If you return to the driveway and continue on your way, an old horse barn is situated to the left of the house. This barn is in the process of being repurposed into an outdoor classroom.

“We plan to host outdoor workshops in one section,” explained Thomas Vannatter, administrative director of Griffis Hill Gardens. “Another section will be a seed-starting area  and a third section will be for composting.”

Continuing past the house, and further up the driveway, you’ll find two additional new outdoor classroom areas.

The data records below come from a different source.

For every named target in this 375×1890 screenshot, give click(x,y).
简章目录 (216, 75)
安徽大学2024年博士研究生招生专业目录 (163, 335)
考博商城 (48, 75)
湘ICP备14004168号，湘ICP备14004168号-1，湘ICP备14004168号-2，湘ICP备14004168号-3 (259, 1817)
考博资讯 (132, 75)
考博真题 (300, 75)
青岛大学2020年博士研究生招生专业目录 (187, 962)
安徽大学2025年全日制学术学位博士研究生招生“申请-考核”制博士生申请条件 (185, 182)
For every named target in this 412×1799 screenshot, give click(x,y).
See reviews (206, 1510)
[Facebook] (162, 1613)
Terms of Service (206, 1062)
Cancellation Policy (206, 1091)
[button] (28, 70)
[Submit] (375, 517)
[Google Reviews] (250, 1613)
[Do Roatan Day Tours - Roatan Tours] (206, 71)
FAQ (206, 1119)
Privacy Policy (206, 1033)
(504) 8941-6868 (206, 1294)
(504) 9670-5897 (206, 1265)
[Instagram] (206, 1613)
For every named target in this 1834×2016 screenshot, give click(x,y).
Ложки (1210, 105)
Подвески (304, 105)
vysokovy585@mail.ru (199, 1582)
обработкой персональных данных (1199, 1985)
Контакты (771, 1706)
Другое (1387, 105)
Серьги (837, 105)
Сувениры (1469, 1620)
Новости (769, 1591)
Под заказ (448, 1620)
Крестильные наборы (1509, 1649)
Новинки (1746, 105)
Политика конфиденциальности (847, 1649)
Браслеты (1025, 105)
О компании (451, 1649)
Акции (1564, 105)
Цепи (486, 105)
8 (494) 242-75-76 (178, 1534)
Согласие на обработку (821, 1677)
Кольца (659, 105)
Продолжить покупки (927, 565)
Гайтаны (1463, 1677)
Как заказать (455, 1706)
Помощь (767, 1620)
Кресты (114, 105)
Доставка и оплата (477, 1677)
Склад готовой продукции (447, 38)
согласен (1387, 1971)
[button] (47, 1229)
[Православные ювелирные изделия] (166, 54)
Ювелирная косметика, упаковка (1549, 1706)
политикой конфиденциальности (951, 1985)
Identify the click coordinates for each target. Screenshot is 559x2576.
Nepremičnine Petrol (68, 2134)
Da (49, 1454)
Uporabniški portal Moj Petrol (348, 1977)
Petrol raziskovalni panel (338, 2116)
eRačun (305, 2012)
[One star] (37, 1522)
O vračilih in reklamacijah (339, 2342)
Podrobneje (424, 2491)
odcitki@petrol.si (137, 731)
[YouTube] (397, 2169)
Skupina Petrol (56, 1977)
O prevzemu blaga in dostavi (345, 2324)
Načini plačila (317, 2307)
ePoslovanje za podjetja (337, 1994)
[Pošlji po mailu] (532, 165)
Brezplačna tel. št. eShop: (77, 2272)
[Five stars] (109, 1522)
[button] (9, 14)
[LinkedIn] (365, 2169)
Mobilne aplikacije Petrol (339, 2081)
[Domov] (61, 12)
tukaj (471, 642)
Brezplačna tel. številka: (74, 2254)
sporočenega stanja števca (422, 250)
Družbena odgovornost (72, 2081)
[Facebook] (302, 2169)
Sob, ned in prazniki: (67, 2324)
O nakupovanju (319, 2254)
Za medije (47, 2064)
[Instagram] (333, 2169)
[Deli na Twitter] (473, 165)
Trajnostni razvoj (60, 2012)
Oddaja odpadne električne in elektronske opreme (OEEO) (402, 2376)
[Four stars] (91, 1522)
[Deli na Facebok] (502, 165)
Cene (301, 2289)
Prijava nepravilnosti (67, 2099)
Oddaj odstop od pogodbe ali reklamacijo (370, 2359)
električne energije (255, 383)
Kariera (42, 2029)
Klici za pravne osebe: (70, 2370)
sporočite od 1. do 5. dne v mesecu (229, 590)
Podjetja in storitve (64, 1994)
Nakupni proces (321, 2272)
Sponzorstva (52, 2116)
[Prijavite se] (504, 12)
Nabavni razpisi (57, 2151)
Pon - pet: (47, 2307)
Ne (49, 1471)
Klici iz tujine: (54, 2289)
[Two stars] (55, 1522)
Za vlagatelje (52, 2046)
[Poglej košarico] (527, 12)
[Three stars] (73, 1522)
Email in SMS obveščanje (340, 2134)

“We’ve dedicated the past eight months to an intensive forestry stewardship redesign that has committed focus on the habitat development and water resource management,” said Carley Hill, founder/executive director of Griffis Hill Gardens. “Newly established on the property are over 10 acres dedicated to sustainable forest gardens, with winding channels feeding crescent ponds and hidden pathways leading through fruit tree groves. There are also small vernal pools and fields of seasonally harvested wild edible foods and blossoming forest fauna.”

The tranquility of these new outdoor spaces naturally lend themselves to upcoming classes and workshops, as well as the free storytelling hour that will be offered throughout the summer.

“My goal this year is to continue to grow and develop our series of arts and environmental educational programs,” Hill said.

Youth workshops include wilderness adventures, kite making, orienteering, outdoor painting, and one entitled “Moss Magic” where participants will learn about the forest floor through hands-on experiences.

Adult workshops include painting and composting. There are also offerings in stump clustering, where students will learn how upended tree root systems can become the perfect planting bed for ferns and other fauna, as well as courses in growing your own shiitake mushrooms and medicinal gardens.

In addition, special events are planned that will include Edible Forest Foraging, where guests will learn how to identify and locate wild edible species, culminating with a distinctive fireside meal and gourmet wine pairing, and a summer concert series.

“The integral thread running through all of our programs is our mission to provide a platform to engage audiences with the intersection of art and nature,” said Hill.

While the website for Griffis Hill Gardens is still a work in progress, a lot of great information can be found on their Facebook page (facebook.com/GriffisHillGardens).

Learn something new while spending time in the beautiful surroundings of Griffis Sculpture Park and take advantage of the wonderful creative opportunities that await in Griffis Hill Gardens.